::: PROVIDED DATA :::

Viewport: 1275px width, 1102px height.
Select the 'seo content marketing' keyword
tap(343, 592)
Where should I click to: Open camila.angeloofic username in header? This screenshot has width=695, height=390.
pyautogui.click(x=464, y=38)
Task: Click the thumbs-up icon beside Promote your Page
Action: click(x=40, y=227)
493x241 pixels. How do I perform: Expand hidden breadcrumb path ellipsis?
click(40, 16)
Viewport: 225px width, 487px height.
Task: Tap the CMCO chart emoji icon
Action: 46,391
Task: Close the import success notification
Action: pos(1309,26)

:::

YOUR INSTRUCTIONS
Each record above should be returned exactly as written.

EXERCISE ANSWER
Viewport: 1275px width, 1102px height.
Select the 'seo content marketing' keyword
tap(343, 592)
Where should I click to: Open camila.angeloofic username in header? This screenshot has width=695, height=390.
pyautogui.click(x=464, y=38)
Task: Click the thumbs-up icon beside Promote your Page
Action: click(x=40, y=227)
493x241 pixels. How do I perform: Expand hidden breadcrumb path ellipsis?
click(40, 16)
Viewport: 225px width, 487px height.
Task: Tap the CMCO chart emoji icon
Action: 46,391
Task: Close the import success notification
Action: pos(1309,26)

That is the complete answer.